Back in the immediate post-Vietnam era, the Navy, among other services, had a problem in both attracting and holding onto good people. The "General Hershey Volunteer Incentive" (otherwise known as "get drafted and go to `Nam") was done. Lots of ships were sent to the breakers (including almost all of the WW2 builds), but the Navy still had a problem.
One was with filling slots for department heads. The officers with four to six years in service in the mid-`70s were heavily made up of men who had joined to avoid the tiresome duty of slogging through jungles with a pack and an M-16 while being shot at. A number of them had gone onto shore duty after their sea tours with an eye of taking night classes to get their masters degrees while also pulling down a paycheck. They weren't interested in going back to sea.
But the Navy still had to fill those department head jobs. So what they did was offer them to hard-charging first tour junior officers (like this guy), at least on some ships. Cruisers and destroyers were still staffed by graduates of Department Head School, but the auxiliaries and smaller amphibs were partially filled by those young JGs. On a sea-duty ship such as an LST or a replenishment ship, the Operations and Weapons officers would be JGs. The Chief Engineer and Deck Officer (on an LST) was more likely to be a limited-duty officer (LDO). (On "neutral duty" ships, such as tenders, most were LDOs).
Come the early-80s and things had begun to change. Pay had been increased, helping to make up part of what had been lost to high inflation. Morale was up. The economy was still kind of sucky, which made staying in a bit more desirable, especially to young lieutenants with families.
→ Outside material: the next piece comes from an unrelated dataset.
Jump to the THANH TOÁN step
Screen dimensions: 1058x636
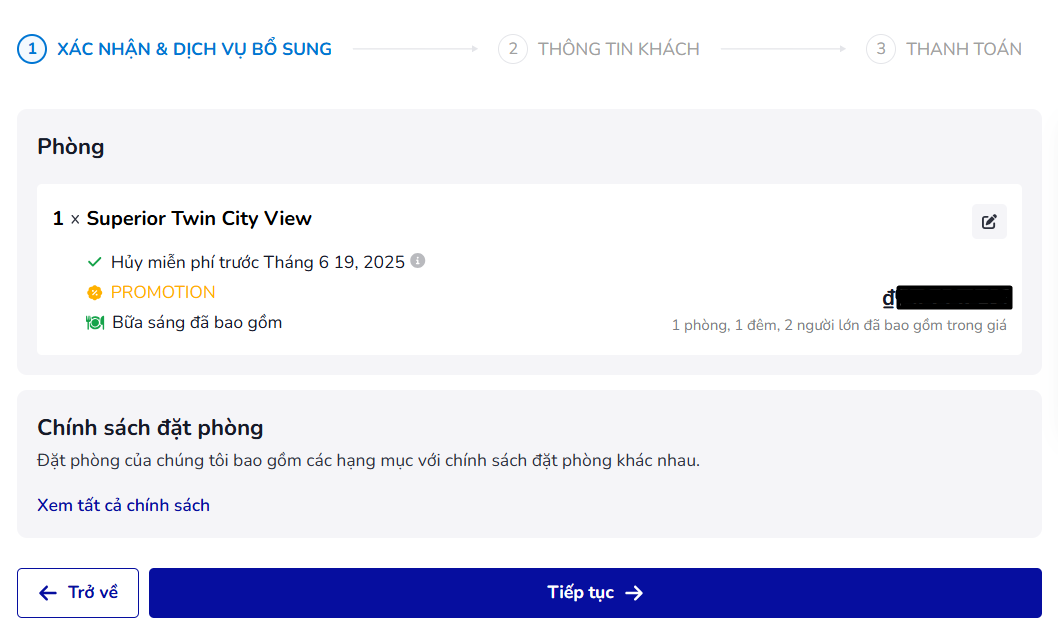click(x=963, y=49)
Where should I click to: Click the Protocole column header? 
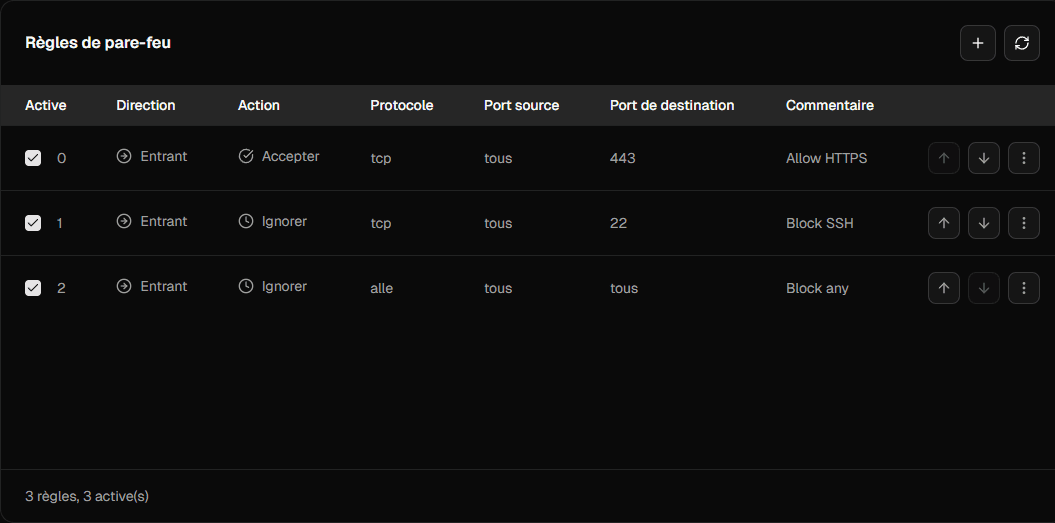pyautogui.click(x=401, y=105)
So the Navy began filling those department head billets on amphibs and replenishment ships with department head school graduates.
A lot of the captains of the replenishment ships were ecstatic at the change. For a fair number of them were aviators who had been sent to those ships to get some experience in commanding a ship (and driving one) before they were selected to be the captain of an aircraft carrier. They were happy to get officers who had had more training and experience. (The XOs were even happier.) There was one AO or AE captain who had ordered that the Bridge radar repeater display be changed from a 360-degree sweep to a 90-degree sweep, because that's what he was used to seeing from his days flying a F-4, but I digress.
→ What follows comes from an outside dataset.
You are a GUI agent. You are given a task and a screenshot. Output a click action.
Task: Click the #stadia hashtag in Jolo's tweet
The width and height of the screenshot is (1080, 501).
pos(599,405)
Most graduates of the Department Head School didn't want those jobs. They all knew that the Department Head School had been first named the Destroyer School and that the career enhancing jobs were on destroyers and frigates. They also suspected that the selection boards would know that someone sent to be a department head on a LST or an A-something was filling a job that had been handled by a `JG in years past; no matter how good a job somebody did on one of those ships, they'd not be viewed as favorably as someone who did even a tolerable job on a DD/FF.
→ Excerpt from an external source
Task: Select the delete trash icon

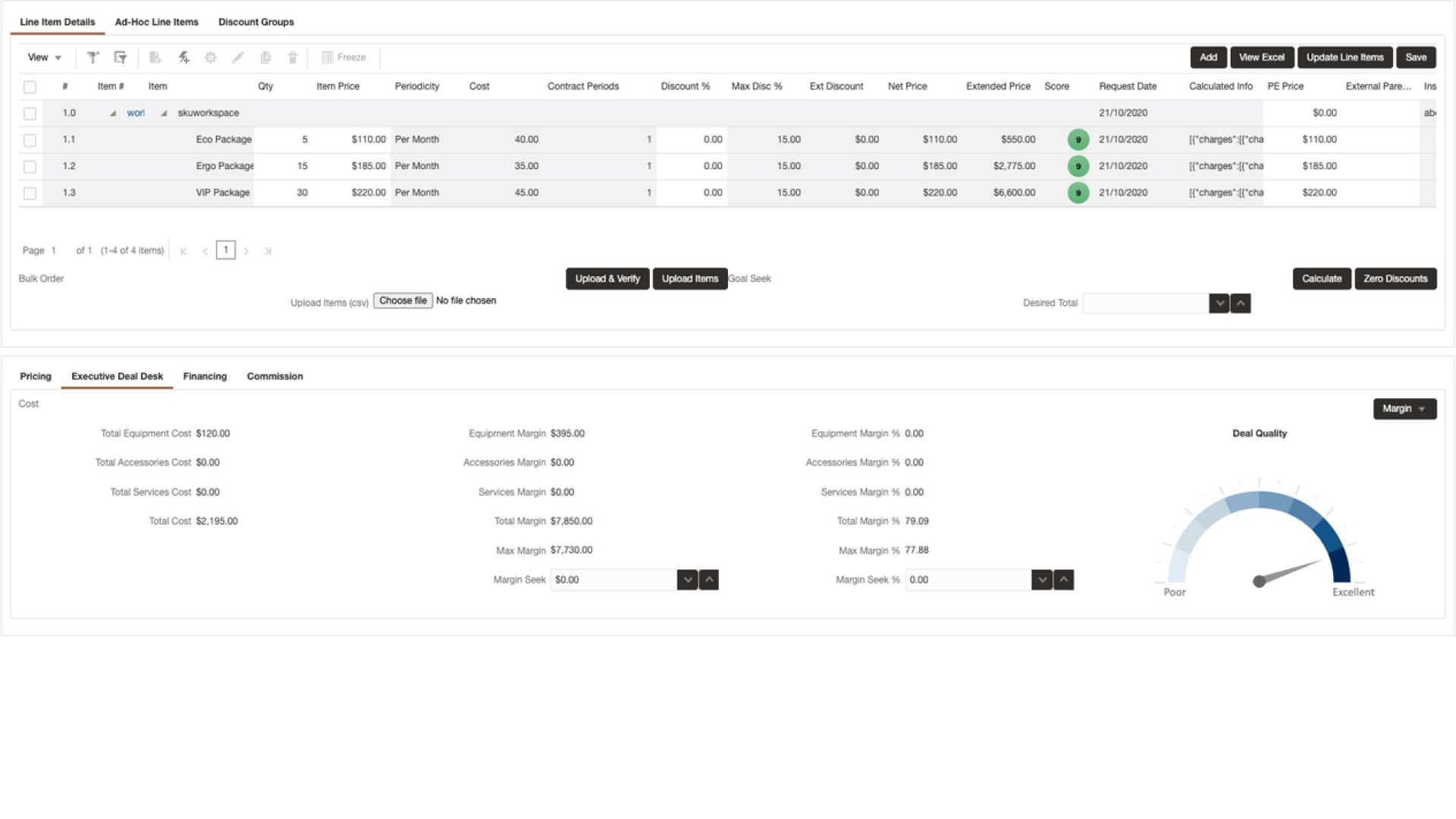Action: [x=293, y=57]
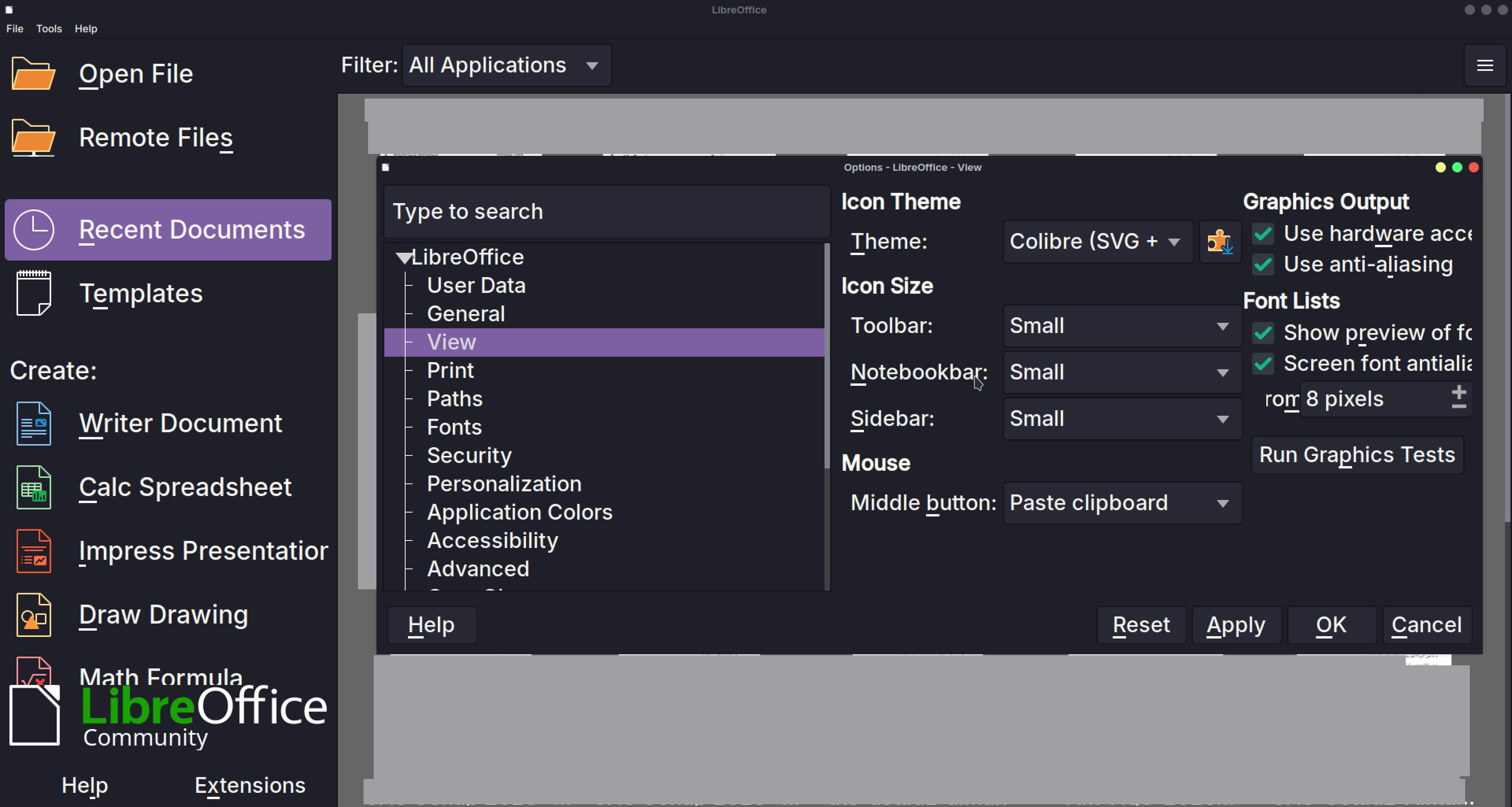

But there were guys who wanted those jobs, nonetheless. The other folks, the ones who wanted jobs on DDs and FFs, thought that the folks who bid on the jobs on LSTs and A-somethings were idiots and that while it was one thing to be ordered to do a shit job, it was quite another to volunteer for one.
How it all shook out, I don't know. But in a few minutes of Googling, I didn't find any senior officer biographies that bragged about being a post-DH school department head on those ships (other than Chief Engineer).